Solar Patents on the Rise: Third-Generation Solar Technology Takes Lead
Solar patents issued in the USA rose from 86 in 2008 to 146 in 2009. Already more than 60 new solar patents have been filed in the first quarter of 2010 alone.
Patents are widely considered as an essential indicator of growth. The number of patents issued in any country in a year is said to indicate the growth of research and technology development.
What Types of Patents Were Filed?
Very advanced or third-generation solar technologies involving newer solar designs, such as nano-modified and organic solar cells, were applied for in the photovoltaic sector with 32 patents.
Second generation technologies, which use thin-film solar cells followed with 25 patents as first generation technologies based on silicon trailed with 16.
The top patent owner in the PV arena is Samsung with five patents over the last five months, pushing aside Canon which has led the index since 2002. Canon, Sharp, Emcore and Mario Rabinowitz have four patents each.
Of the top 11 PV patent holders, five are based in Japan while the rest are in the United States. But Japanese patent holders dominate the top 11 if the six-year total is considered, with the top three Japanese companies holding over 16 percent of all PV patents.
US Solar Patents
United States-based companies, however, filed the most patents for solar thermal technology and concentrating solar power, innovations for which stayed at the same level.
Solar thermal, or concentrating solar power, has been a hot area in 2010 - as 22 patents were invited from individual companies in the first quarter of 2010.
Only five of the 22 grantees were not based in the United States. The rest were from California, Massachusetts, Florida, Connecticut, Michigan, Texas, Louisiana and Washington.

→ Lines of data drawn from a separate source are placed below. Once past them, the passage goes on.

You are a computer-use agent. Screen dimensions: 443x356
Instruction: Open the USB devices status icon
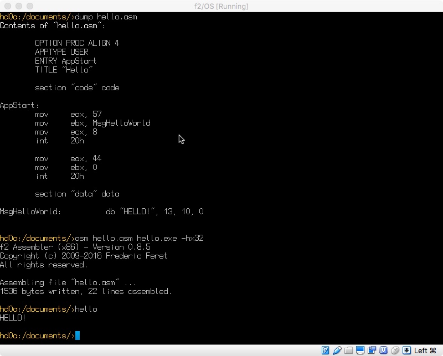pos(337,350)
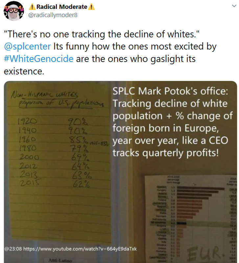
Task: Click the warning emoji after the display name
Action: tap(91, 7)
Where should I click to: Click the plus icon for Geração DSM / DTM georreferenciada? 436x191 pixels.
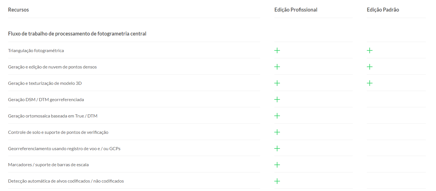click(277, 99)
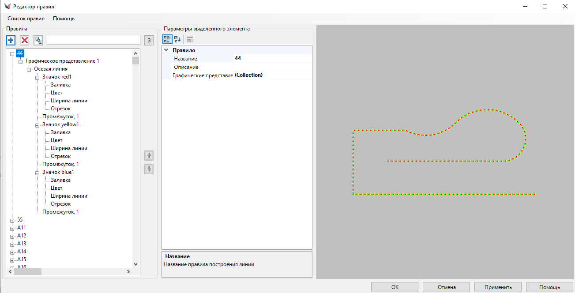Click the copy rule icon

point(38,41)
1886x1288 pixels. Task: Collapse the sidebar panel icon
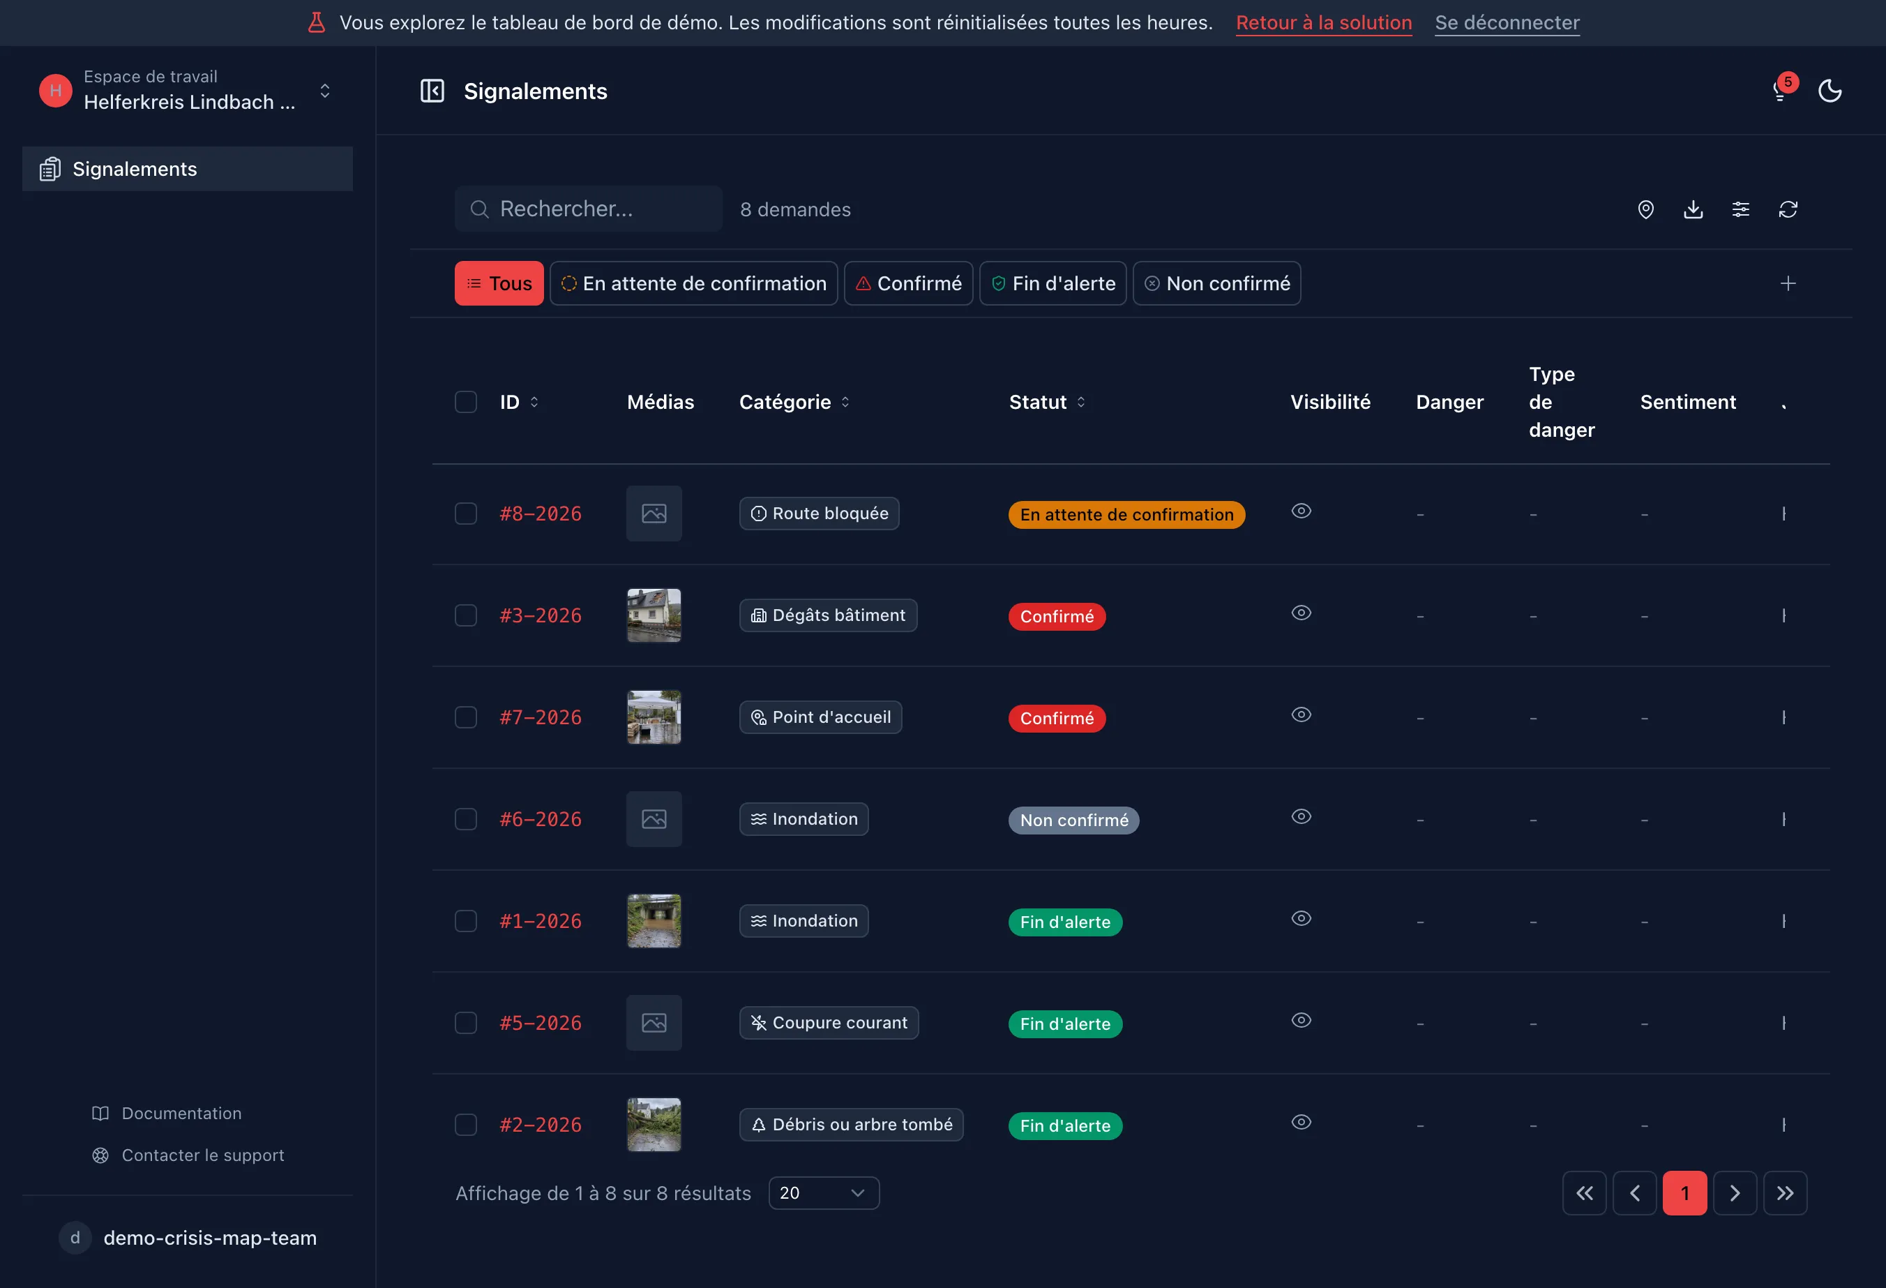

Boeing Company remained the top patent owner in the solar thermal sector since 2002, with 14 patents in total. UTC Power Corporation and Mario Rabinowitz each have seven. Since 2008, only five patents have been filed for the technology that uses the sun’s thermal energy to heat specialized liquids to produce steam.
Quality vs Quantity
But some groups say the renewable energy industry should focus more on the quality of solar energy technology patents rather than on the quantity.
A study from Griffith Hack, an Australian patent law firm, which investigated the quality of solar patents filed in the United States from various countries, sought to prove it.
The results were not very encouraging. In general, patents from green veterans like the United States, Britain, Japan and Germany fared well in quality. Japan’s patent quality was said to be improving while the United States and Australia’s were declining.
Meanwhile, the number of patents filed by China in the United States rose from one in 2000 to 118 in 2008, a growth rate far exceeding that of any other country. However the quality of the solar patents was reportedly still low.
The Clean Energy Patent Growth Index has been published since 2003: it is published by Heslin Rothenberg Farley & Mesiti P.C., a New York-based law firm dedicated to intellectual property law, and comes out twice a year.
Solar energy technology patents are now second only to that of fuel cells, with patents for solar photovoltaic hitting a record high in 2009. However, according to the number of patents granted by the United States Patent and Trademark Office there were still four times as many patents granted to fuel cell technologies as solar patents.